To our knowledge, there have been no similar epidemiological studies focusing on this issue. Our results showed that non-HP-infected PPU patients receiving vagotomy were associated with a lower risk of developing HCC and ICC than those receiving simple sutures (Table 2). These results indicate that there might be a role for persistent vagal hyperactivity in the activation of HSCs and an increased risk of developing HCC and ICC. Although the mechanism is partly speculative, the clinical significance of this study may, in part, provide evidence for reappraisal of the current surgical treatment of non-HP-infected PPU patients. Further studies may focus on the role of the vagus nerve in diseases and the modulation of vagal hyperactivity.

Limitations of the study

Our study was strengthened by available data in a large population for longitudinal assessment and subgroup analysis of HCC and ICC in hospitalized non-HP-infected PPU patients undergoing various treatment procedures. However, certain limitations exist. First, lifestyle variables, such as dietary habits, smoking, drinking, socioeconomic status, and genetic information, were not obtainable for adjusting the risks of developing HCC and ICC. Second, all data used were anonymous, and there was a lack of relevant clinical variables, such as pathology findings, imaging results and laboratory data. Third, the diagnoses of patients with HCC and ICC were considered accurate based on double-checked ICD-9 codes and the “catastrophic illness patients registry” in Taiwan; however, there was a limited ability to distinguish between HCC and ICC as well as limited sample size. Fourth, biases related to retrospective studies and the limited number of patients should be noted.
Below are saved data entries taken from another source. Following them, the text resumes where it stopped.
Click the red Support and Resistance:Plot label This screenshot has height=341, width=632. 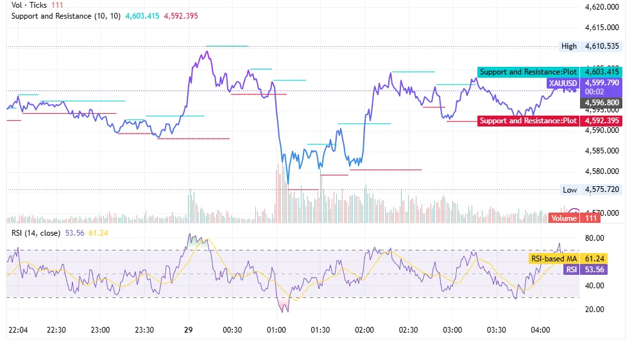528,121
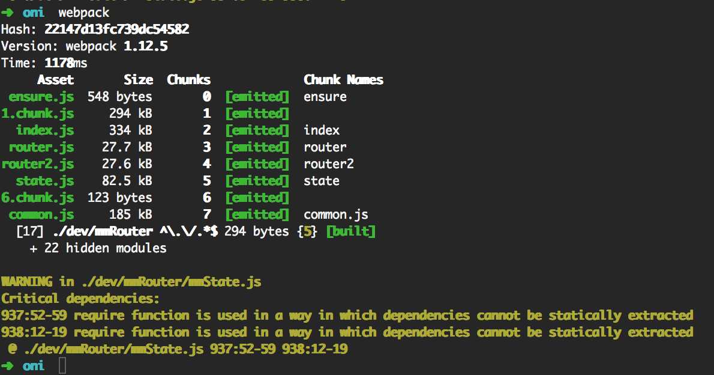Viewport: 714px width, 375px height.
Task: Click the 1178ms build time value
Action: [66, 63]
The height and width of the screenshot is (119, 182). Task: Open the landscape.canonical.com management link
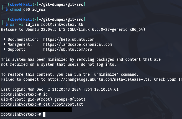[x=78, y=44]
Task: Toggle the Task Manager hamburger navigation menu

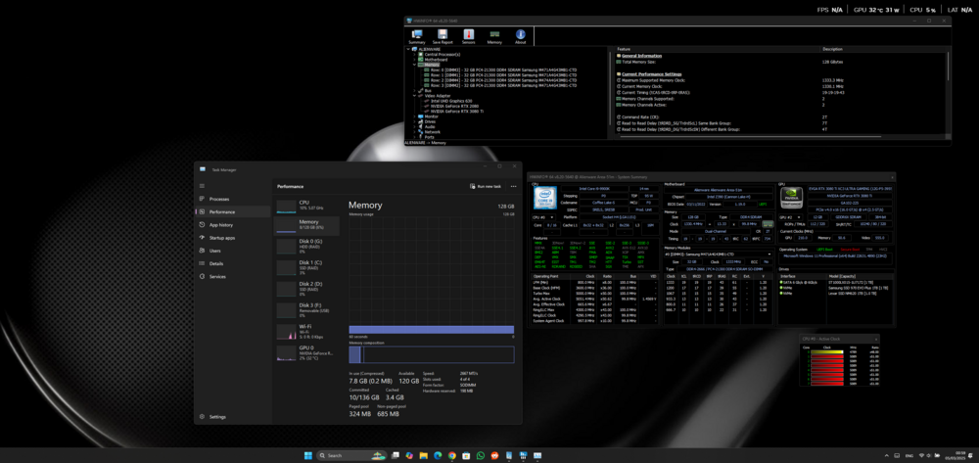Action: [202, 184]
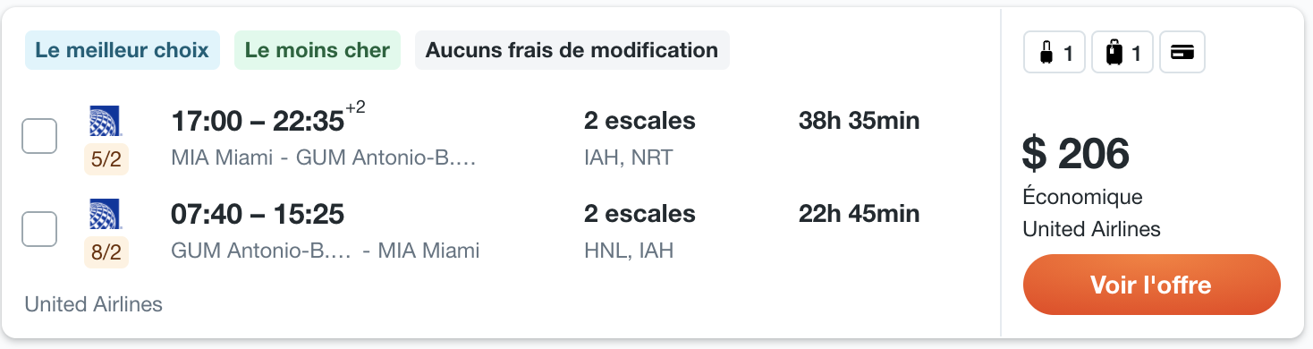The image size is (1313, 349).
Task: Select the 'Le moins cher' tag
Action: [x=318, y=50]
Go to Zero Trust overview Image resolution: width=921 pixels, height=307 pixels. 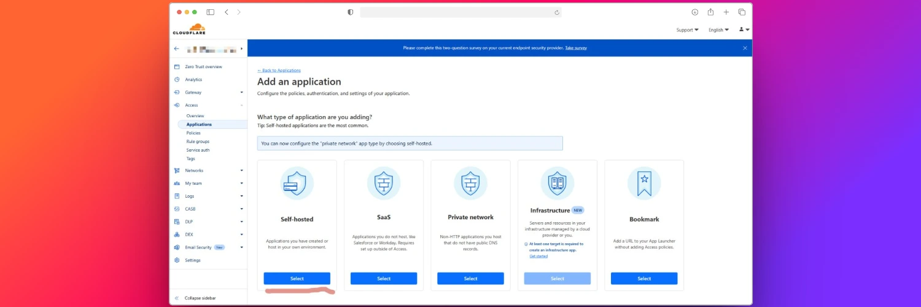[203, 67]
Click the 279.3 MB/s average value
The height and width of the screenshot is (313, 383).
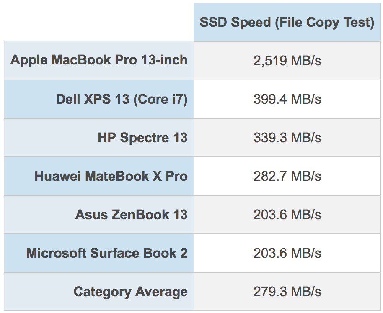point(287,292)
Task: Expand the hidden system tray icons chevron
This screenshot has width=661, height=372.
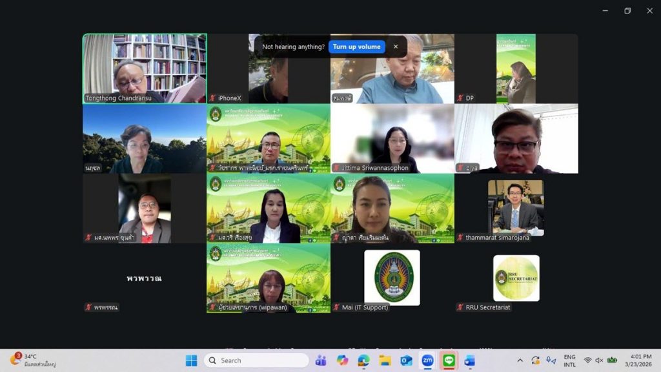Action: (x=520, y=360)
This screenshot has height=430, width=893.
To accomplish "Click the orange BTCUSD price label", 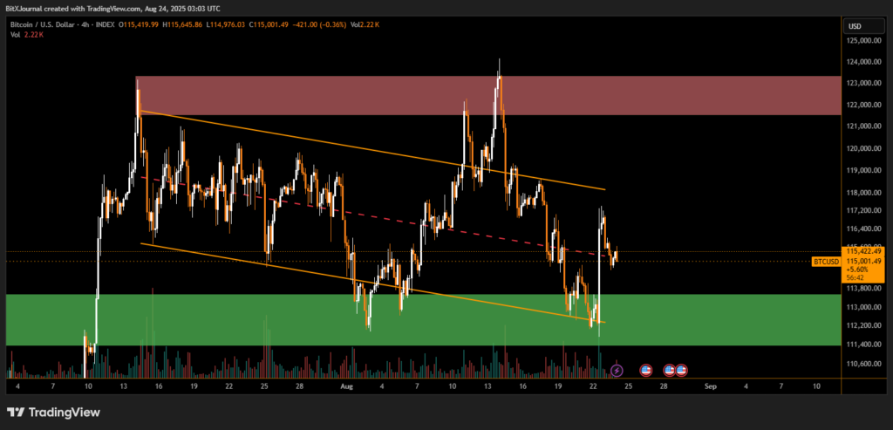I will [825, 261].
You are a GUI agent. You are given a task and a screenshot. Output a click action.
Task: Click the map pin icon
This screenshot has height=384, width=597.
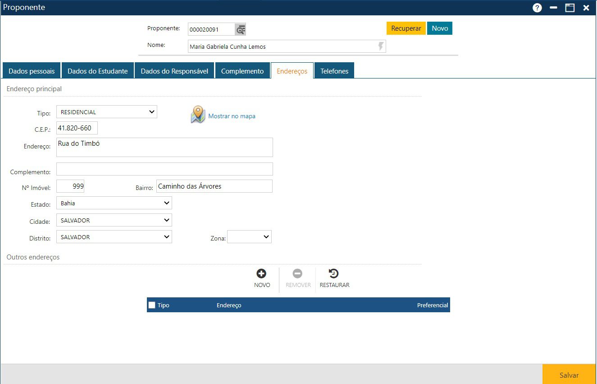(x=198, y=115)
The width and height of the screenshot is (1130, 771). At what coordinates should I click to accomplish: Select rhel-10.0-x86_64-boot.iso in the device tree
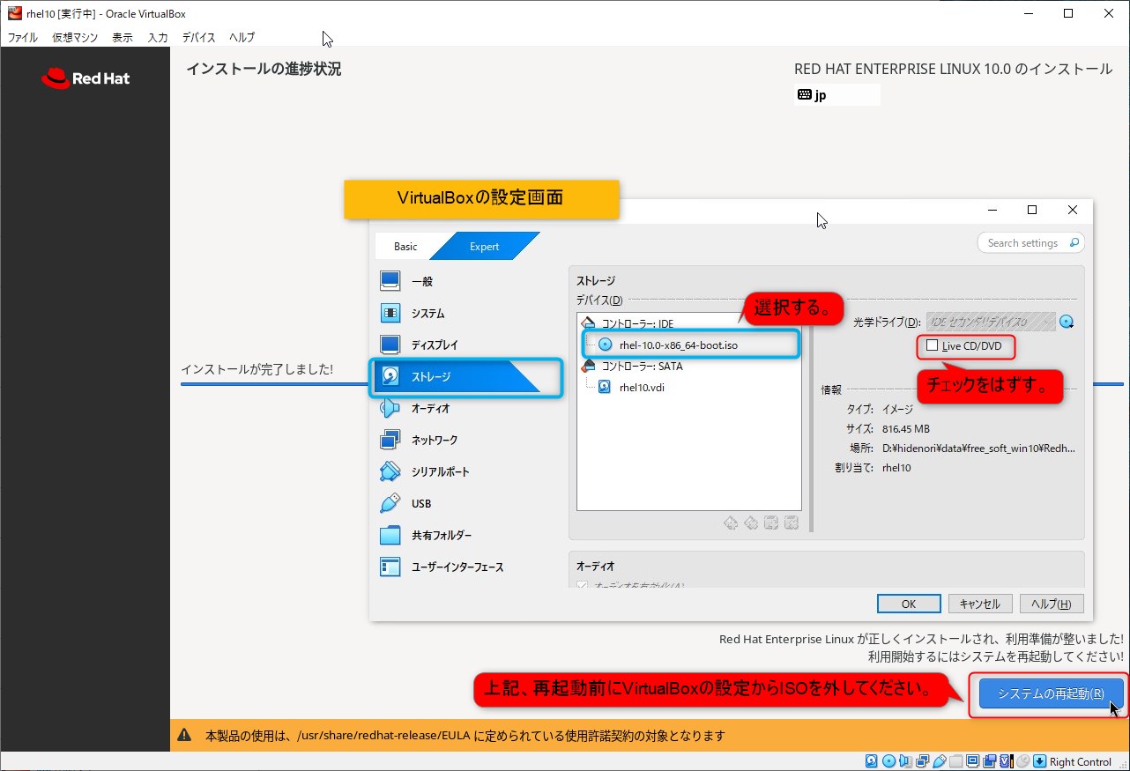678,345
Because the study cohorts were well matched by sex, age, and comorbidities, the biases were likely to be minimal. The diagnosis regarding cancer diagnosis was highly reliable.

Conclusion

Our results reported that non-HP-infected PPU patients who underwent TVP are associated with a decreased risk of subsequent HCC and ICC, which might be partly attributed to the alleviation of persistent vagal hyperactivity. However, further studies are warranted.